Forward-looking statements can be identified by the use of forward-looking words such as “believe,” “expect,” “hope,” “may,” “will,” “plan,” “intend,” “estimate,” “could,” “should,” “would,” “continue,” “seek,” “pro forma,” or “anticipate,” or other similar words (including their use in the negative), or by discussions of future matters such as our ability to successfully commercialize our products and services, the development of new products, technology enhancements, possible collaborations, possible changes in legislation and other statements that are not historical. In addition, statements that “we believe” and similar statements reflect our beliefs and opinions on the relevant subject. These statements are based upon information available to us as of the date the statement is made, and while we believe such information forms a reasonable basis for such statements, such information may be limited or incomplete, and our statements should not be read to indicate that we have conducted an exhaustive inquiry into, or review of, all potentially available relevant information. These statements are inherently uncertain and investors are cautioned not to unduly rely upon these statements. Forward-looking statements include but are not limited to statements under the captions “Business,” “Risk Factors” and “Management’s Discussion and Analysis of Financial Condition and Results of Operations” and in other sections incorporated by reference from our Annual Report on Form 10-K and Quarterly Reports on Form 10-Q, as applicable, as well as our other filings with the SEC. You should be aware that the occurrence of any of the events discussed under the heading “Risk Factors” in any applicable prospectus supplement and any documents incorporated by reference herein or therein could substantially harm our business, operating results and financial condition and that if any of these events occurs, it could adversely affect the value of an investment in our common stock.

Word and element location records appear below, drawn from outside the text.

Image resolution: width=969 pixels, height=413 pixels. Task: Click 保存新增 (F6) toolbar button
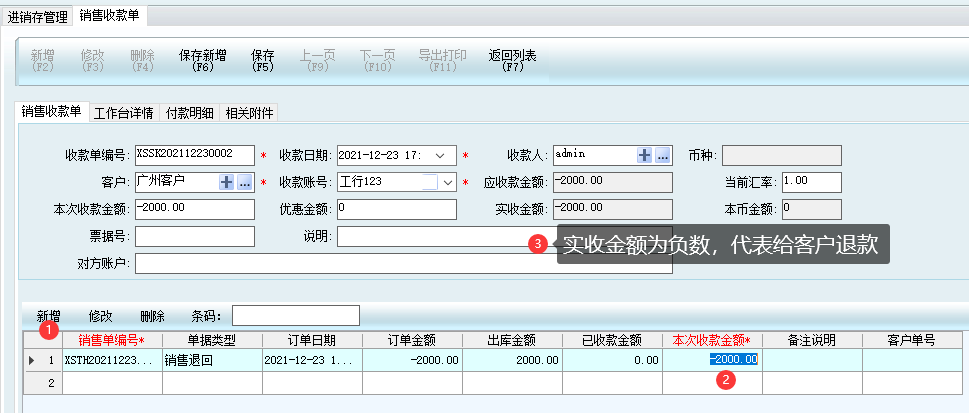click(203, 61)
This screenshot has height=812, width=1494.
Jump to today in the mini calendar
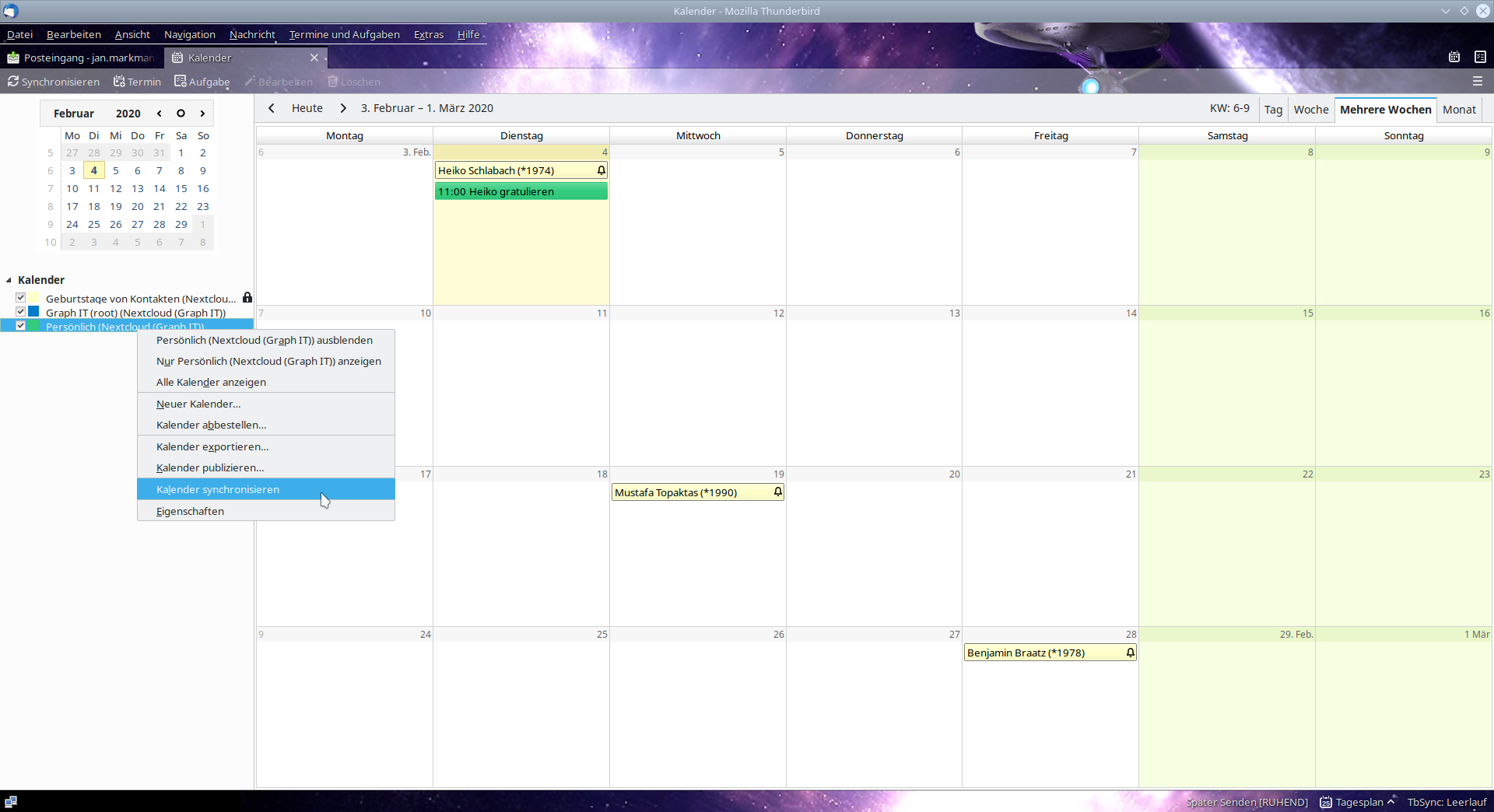coord(181,114)
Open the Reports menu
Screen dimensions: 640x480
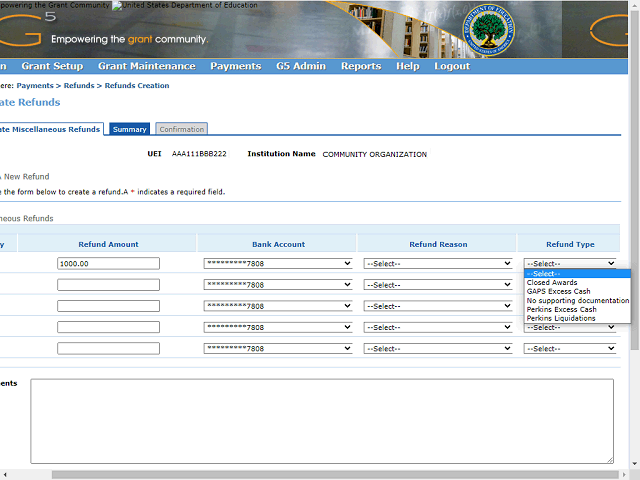(x=360, y=66)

The cautionary statements made in this prospectus are intended to be applicable to all related forward-looking statements wherever they may appear in this prospectus or in any prospectus supplement or any documents incorporated by reference herein or therein. We urge you not to place undue reliance on these forward-looking statements, which speak only as of the date they are made. Except as required by law, we assume no obligation to update our forward-looking statements, even if new information becomes available in the future.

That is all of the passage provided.